Charles Perkins Centre, The University of Sydney, Sydney, Australia.
School of Mathematics and Statistics, The University of Sydney, Sydney, Australia.
Nat Commun. 2021 Nov 25;12(1):6911. doi: 10.1038/s41467-021-27130-w.
Single-cell RNA-seq (scRNA-seq) data simulation is critical for evaluating computational methods for analysing scRNA-seq data especially when ground truth is experimentally unattainable. The reliability of evaluation depends on the ability of simulation methods to capture properties of experimental data. However, while many scRNA-seq data simulation methods have been proposed, a systematic evaluation of these methods is lacking. We develop a comprehensive evaluation framework, SimBench, including a kernel density estimation measure to benchmark 12 simulation methods through 35 scRNA-seq experimental datasets. We evaluate the simulation methods on a panel of data properties, ability to maintain biological signals, scalability and applicability. Our benchmark uncovers performance differences among the methods and highlights the varying difficulties in simulating data characteristics. Furthermore, we identify several limitations including maintaining heterogeneity of distribution. These results, together with the framework and datasets made publicly available as R packages, will guide simulation methods selection and their future development.

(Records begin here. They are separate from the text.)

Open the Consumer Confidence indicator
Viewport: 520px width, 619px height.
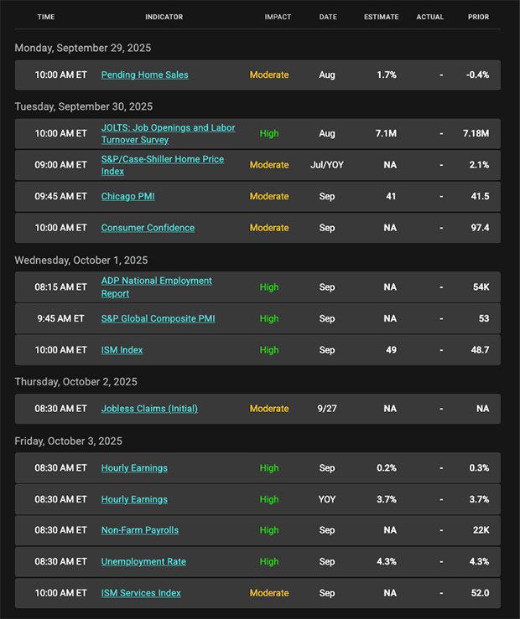pos(148,228)
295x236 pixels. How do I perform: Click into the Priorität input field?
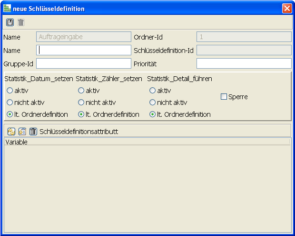pos(244,63)
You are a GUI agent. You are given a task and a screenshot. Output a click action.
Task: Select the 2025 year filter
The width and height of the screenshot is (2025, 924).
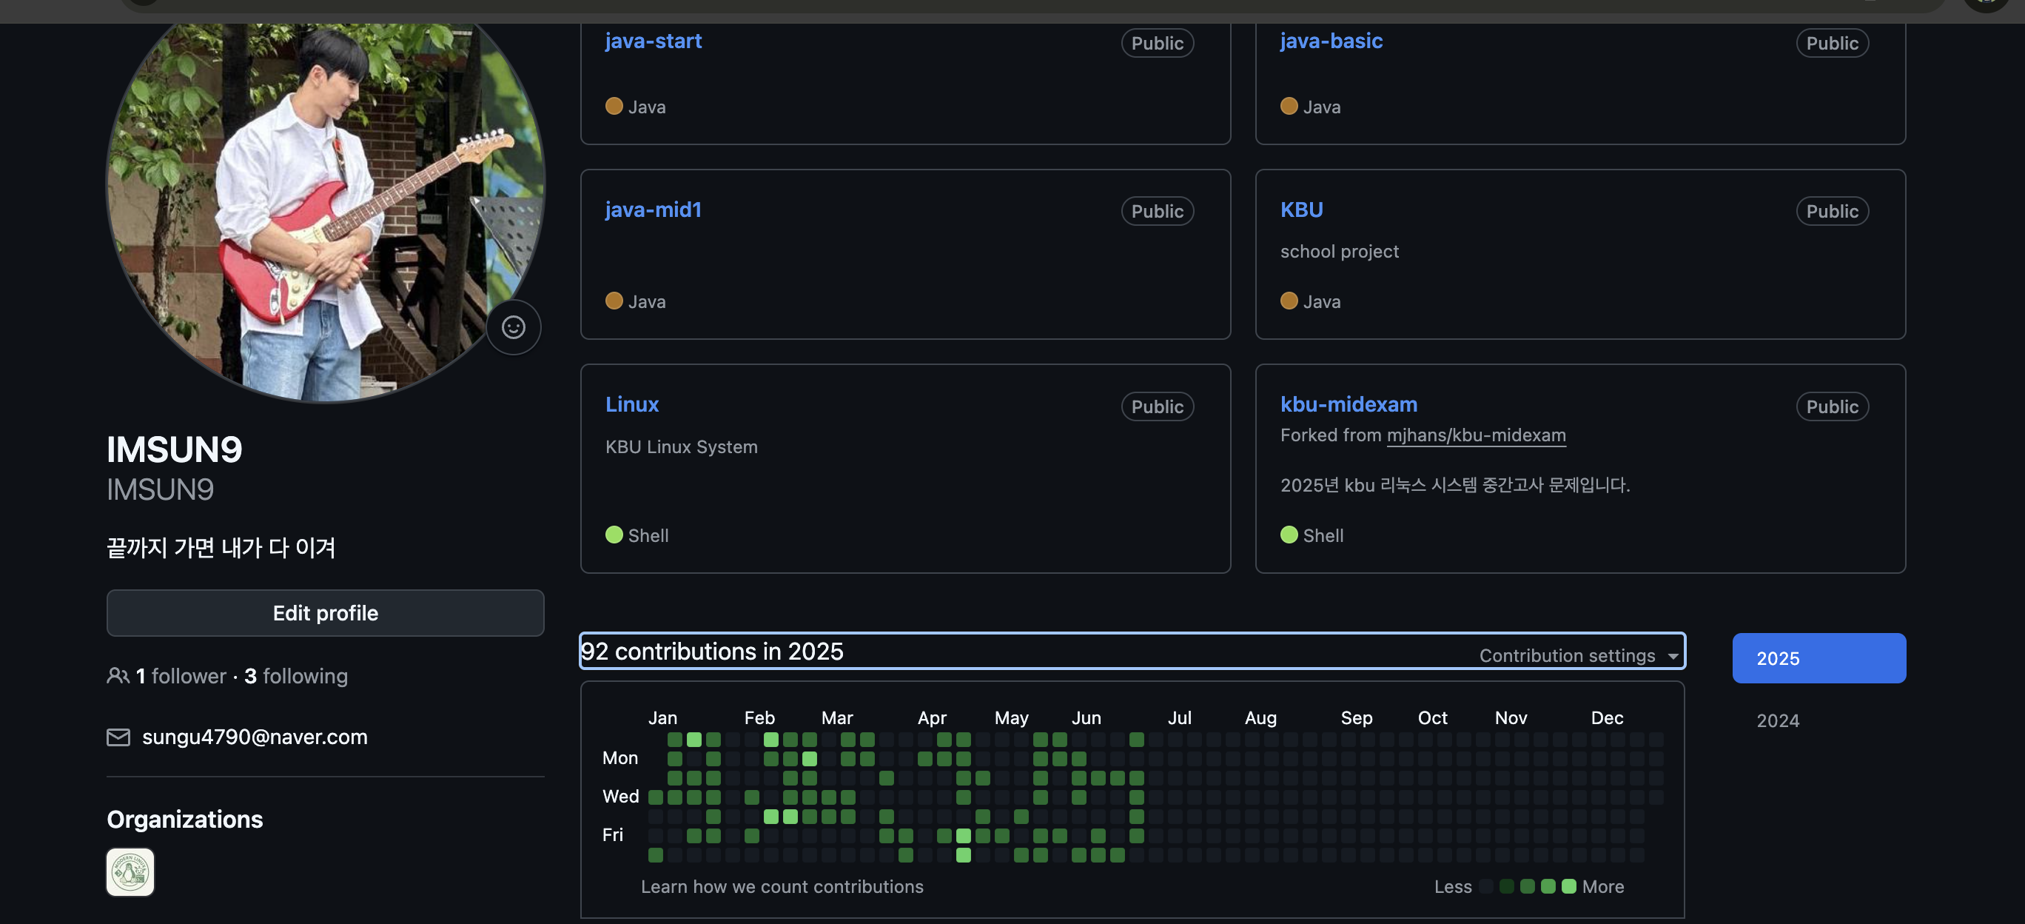click(1818, 658)
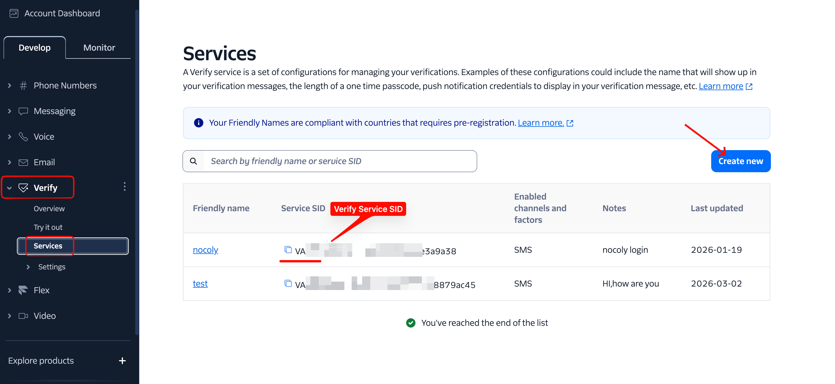Screen dimensions: 835x384
Task: Click the search magnifier icon
Action: 194,161
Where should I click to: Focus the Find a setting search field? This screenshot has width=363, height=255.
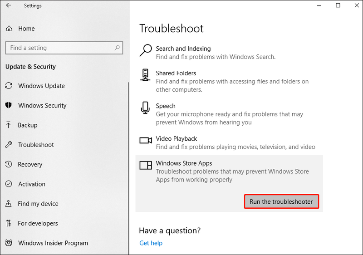(64, 48)
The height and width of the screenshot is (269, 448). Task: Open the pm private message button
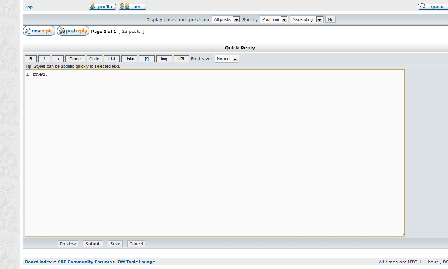coord(132,7)
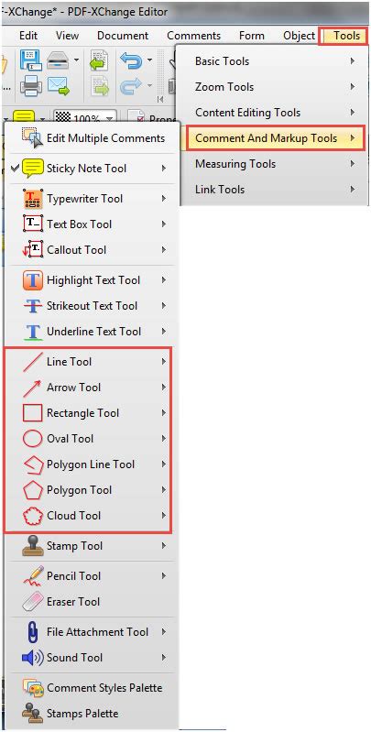The width and height of the screenshot is (371, 732).
Task: Select the Stamp Tool icon
Action: [x=33, y=546]

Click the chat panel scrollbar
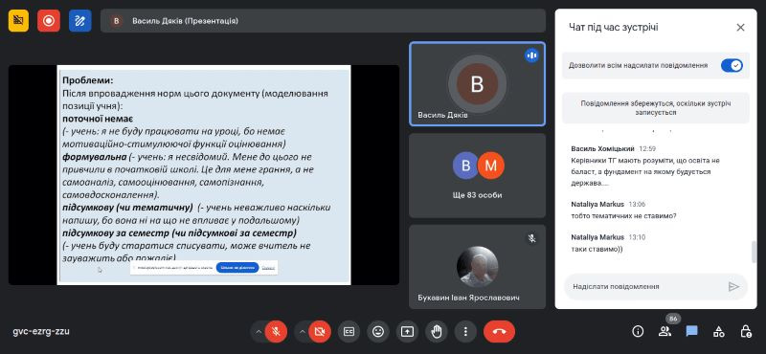click(754, 252)
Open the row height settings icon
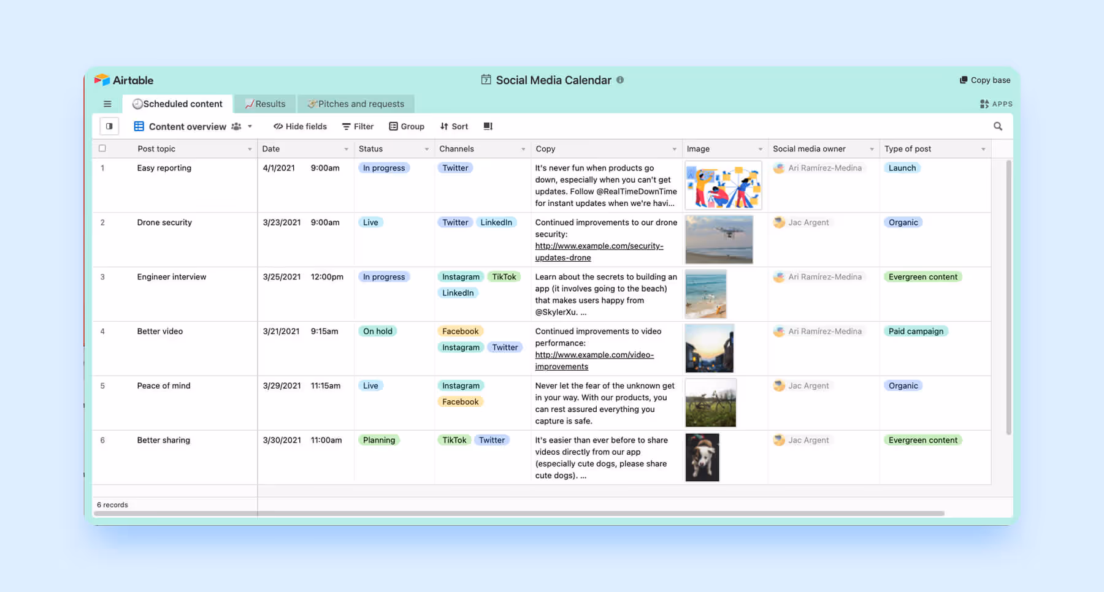The height and width of the screenshot is (592, 1104). tap(488, 126)
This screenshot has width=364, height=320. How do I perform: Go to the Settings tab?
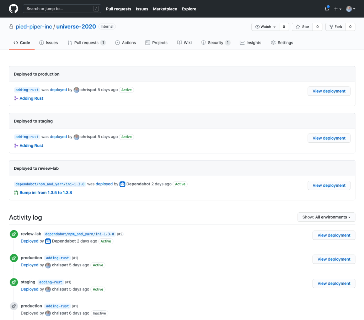282,43
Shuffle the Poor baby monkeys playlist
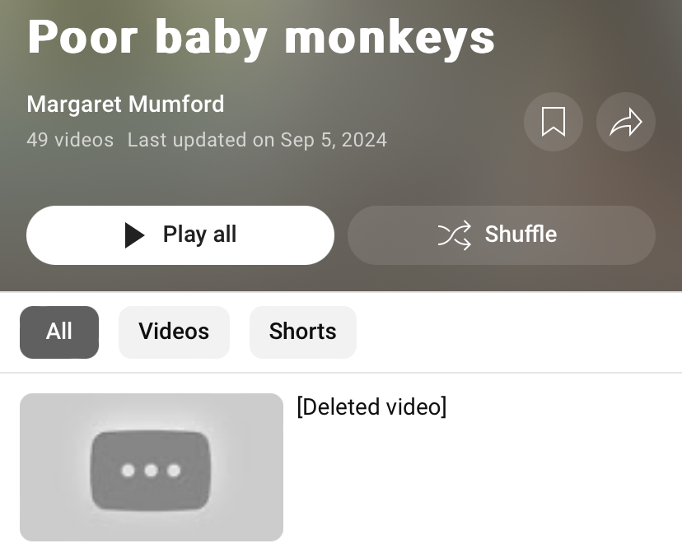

单细胞 RNA 测序 (scRNA-seq) 数据模拟对于评估分析 scRNA-seq 数据的计算方法至关重要,特别是当实验无法获得真实数据时。评估的可靠性取决于模拟方法捕捉实验数据特性的能力。然而,尽管已经提出了许多 scRNA-seq 数据模拟方法,但缺乏对这些方法的系统评估。我们开发了一个全面的评估框架 SimBench,包括核密度估计度量标准,通过 35 个 scRNA-seq 实验数据集对 12 种模拟方法进行基准测试。我们在一组数据特性、保持生物学信号的能力、可扩展性和适用性方面评估了这些模拟方法。我们的基准测试揭示了方法之间的性能差异,并突出了模拟数据特征的不同难度。此外,我们还发现了一些限制,包括保持分布的异质性。这些结果,以及作为 R 包公开提供的框架和数据集,将指导模拟方法的选择及其未来的发展。